Physician/Academic Fellow Wake Forest School of Medicine of Wake Forest Baptist Medical Center Winston-Salem, North Carolina, United States
Background: Morning report is an educational platform for pediatric trainee education at various institutions in the United States. However, little is known regarding learners’ perceived satisfaction with or valuation of morning report. Similarly, perceived motivation to attend morning report amongst the learner population is unknown. Objective: This project sought to assess resident physician attitudes towards morning report at two academic institutions, Atrium Health Wake Forest Baptist (AHWFB) and University of North Carolina (UNC) to better understand the learner population and improve didactics. Design/Methods: This educational research study consisted of distribution of an anonymous twelve question survey to pediatric residents at AHWFB and UNC. Survey completion was voluntary. Survey questions were created and data collected through REDCap. Prior to survey distribution, this project was approved by the institutional review board (IRB) at AHWFB and residency program leadership at UNC. A conceptual model comprising multiple hypotheses about morning report (Figure 1) was created prior to survey development. Based on this model, statistical analysis of survey responses consisted of descriptive statistics and Chi-squared testing.
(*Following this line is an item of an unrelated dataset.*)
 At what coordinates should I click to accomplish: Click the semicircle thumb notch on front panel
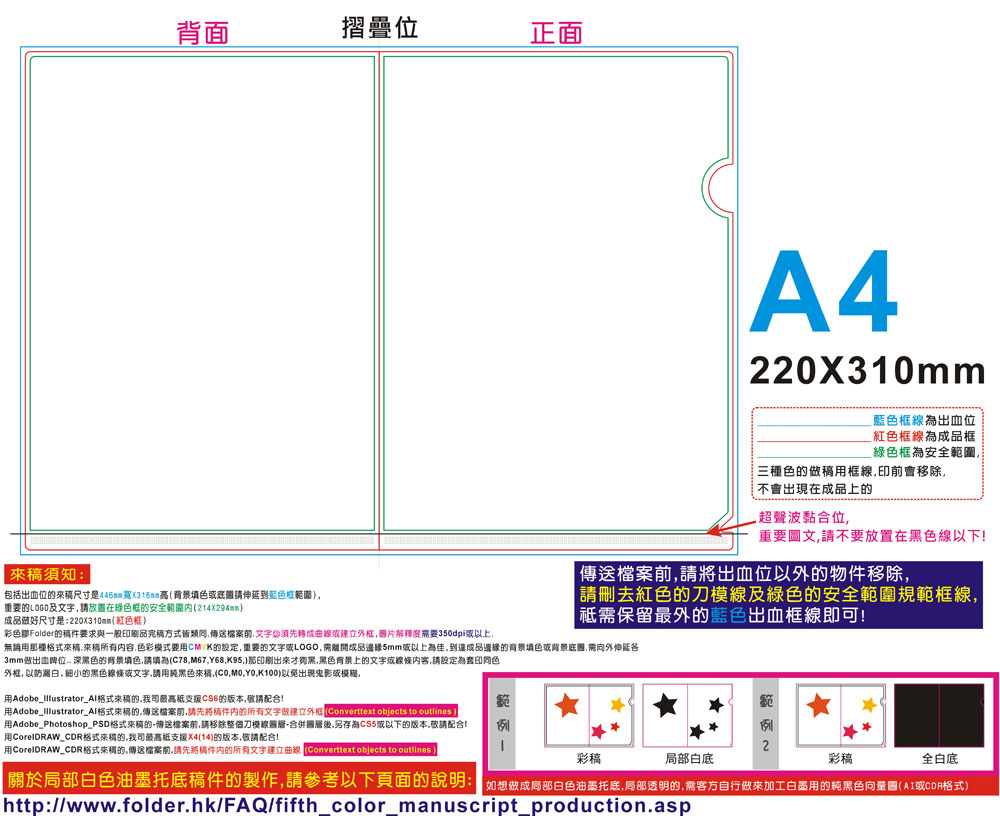717,188
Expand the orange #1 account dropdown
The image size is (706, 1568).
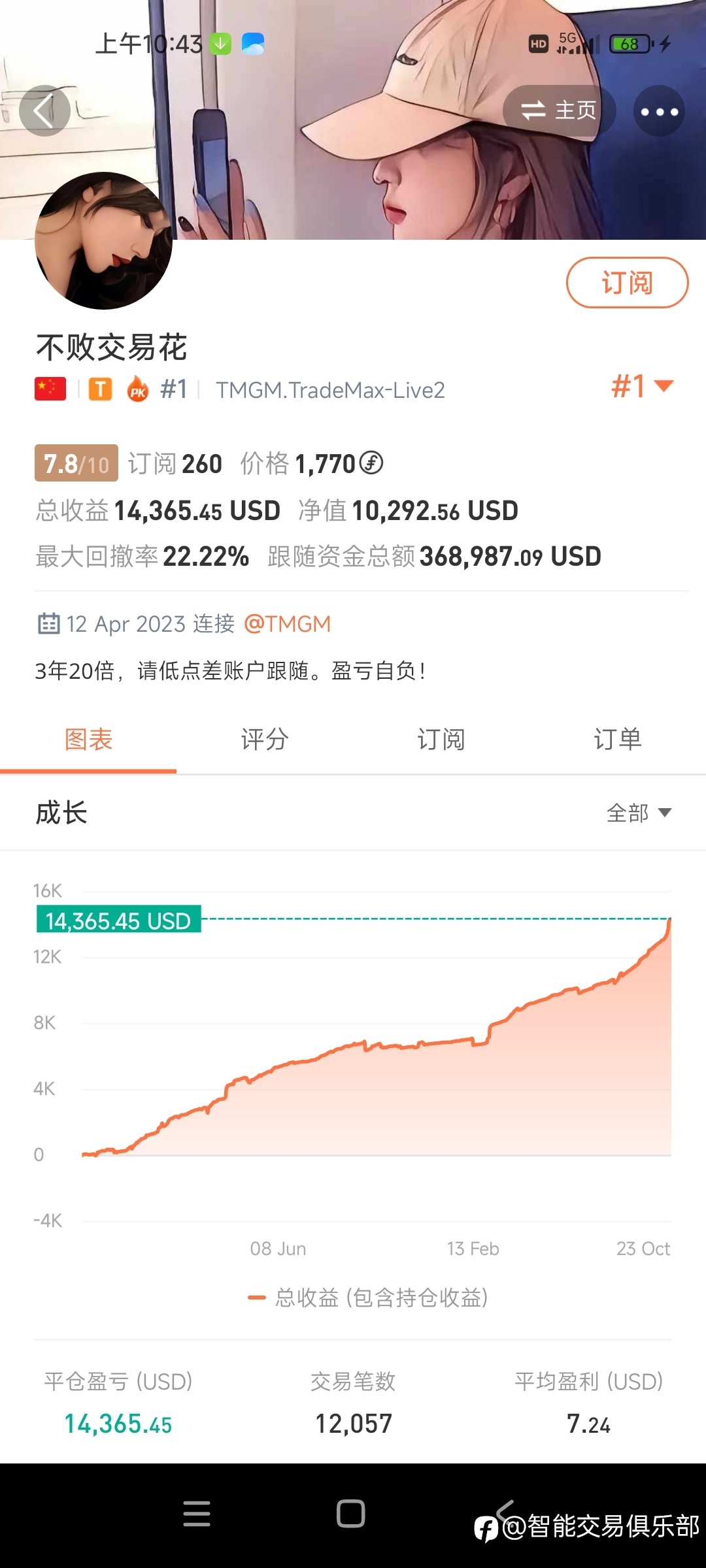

Results: In total, 64 pediatric resident physicians completed our survey, 35 residents were from UNC and 29 residents from AHWFB. The majority of respondents agreed that morning report at their institution offered a safe and inclusive learning environment as well as board and practice-relevant teaching. However, only clinical practice relevance of morning report sessions was significantly associated with resident satisfaction with morning report (Table 1). The value of morning report was the most commonly cited motivator for residents to attend.
Conclusion(s): Morning report appeared to be both satisfying and valuable to the majority of residents at AHWFB and UNC. This seemed to have been driven (at least in part) by the perceived clinical practice relevance of morning report sessions.